Selon l’extrait sur les crypto-monnaies, quelle a été la toute première crypto-monnaie du marché ?

# EXTRAIT FOURNI
☆ ☆ ☆
Les crypto-monnaies sont-elles les devises du futur ?

LE DÉCRYPTAGE DE L’ACTU

Chaque semaine, on essaye de comprendre pour vous un sujet qui fait l’actu, mais qui peut paraître un peu ardu…

Le Bitcoin, le Dogecoin, l’Ethereum…on entend de plus en plus parler de crypto-monnaies comme un investissement dans le futur. Mais comment fonctionnent-elles et pourquoi un tel engouement ? On décrypte.

C’est quoi la cryptomonnaie ?

Les crypto-monnaies sont des monnaies virtuelles et décentralisées. Virtuelles car, contrairement aux devises classiques comme le dollar ou l’euro, elles sont entièrement dématérialisées. Il n’existe ni pièces, ni billets et on ne peut pas payer en crypto-monnaie par chèque ou carte bleue. Si vous possédez des Bitcoins, leur existence se résume à une ligne de code sur ordinateur. 

Elles sont décentralisées car contrairement aux devises traditionnelles, il n’existe pas d’organisation centrale qui contrôle son cours ou la validité des transactions. C’est d’ailleurs la genèse des crypto-monnaies. Le Bitcoin, la première crypto-monnaie du marché, a été créée afin de supprimer les intermédiaires lors des échanges et de s’émanciper des institutions bancaires. Les transactions se font donc par un système de paiement de pair-à-pair (ou peer-to-peer), c’est-à-dire qu’elles transitent directement en réseau, d’un ordinateur à un autre, sans passer par un organe central de contrôle. 

En effet, lorsque A transfère 10€ à B, la transaction est contrôlée et validée par la banque d’A, celle de B et par la Banque centrale (dans le cas de l’euro, la Banque Centrale Européenne). Lors d’une transaction en crypto-monnaie, le principe est différent. L’idée est que les transactions ne sont plus validées par un intermédiaire unique et central mais par une multitude d’individus en réseau. C’est le principe de la blockchain.
☆ ☆ ☆
# SECTION DES DONNÉES
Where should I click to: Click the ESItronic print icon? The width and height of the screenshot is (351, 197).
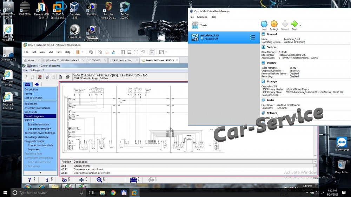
☆ ☆ ☆
# LA RÉPONSE
Le Bitcoin.